◆ **Your instructions**
In the records below, the line containing "Image resolution: width=1015" marks the start. Copy that line and everything after it exactly, through the last line.

◆ **Stored data**

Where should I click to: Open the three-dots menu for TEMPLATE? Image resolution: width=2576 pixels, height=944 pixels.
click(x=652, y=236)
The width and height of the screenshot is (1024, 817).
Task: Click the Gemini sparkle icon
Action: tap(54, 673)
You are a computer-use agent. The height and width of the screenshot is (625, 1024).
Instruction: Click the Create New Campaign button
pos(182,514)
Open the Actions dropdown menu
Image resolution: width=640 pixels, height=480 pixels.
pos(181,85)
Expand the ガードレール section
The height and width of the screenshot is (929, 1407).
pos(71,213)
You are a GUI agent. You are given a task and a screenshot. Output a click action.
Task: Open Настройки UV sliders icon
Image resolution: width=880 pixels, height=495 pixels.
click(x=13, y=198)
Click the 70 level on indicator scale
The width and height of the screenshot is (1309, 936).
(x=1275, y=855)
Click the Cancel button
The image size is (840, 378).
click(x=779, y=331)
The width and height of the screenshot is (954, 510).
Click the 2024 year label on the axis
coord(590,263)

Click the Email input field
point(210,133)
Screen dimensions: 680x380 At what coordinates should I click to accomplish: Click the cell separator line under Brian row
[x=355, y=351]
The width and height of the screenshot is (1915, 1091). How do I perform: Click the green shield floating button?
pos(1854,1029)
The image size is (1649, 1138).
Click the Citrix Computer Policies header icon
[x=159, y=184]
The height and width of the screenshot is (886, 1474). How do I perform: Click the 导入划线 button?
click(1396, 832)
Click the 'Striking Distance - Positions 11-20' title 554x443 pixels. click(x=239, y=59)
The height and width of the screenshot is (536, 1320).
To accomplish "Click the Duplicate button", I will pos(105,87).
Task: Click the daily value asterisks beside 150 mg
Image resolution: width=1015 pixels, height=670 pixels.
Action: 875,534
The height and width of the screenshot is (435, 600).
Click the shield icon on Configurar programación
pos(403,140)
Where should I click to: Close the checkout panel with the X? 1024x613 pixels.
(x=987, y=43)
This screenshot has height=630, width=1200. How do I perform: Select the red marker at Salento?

◆ **Task output**
Image resolution: width=1015 pixels, height=670 pixels.
Action: 875,534
The height and width of the screenshot is (435, 600).
Click the shield icon on Configurar programación
pos(403,140)
Where should I click to: Close the checkout panel with the X? 1024x613 pixels.
(x=987, y=43)
This screenshot has height=630, width=1200. How do I perform: Select the red marker at Salento?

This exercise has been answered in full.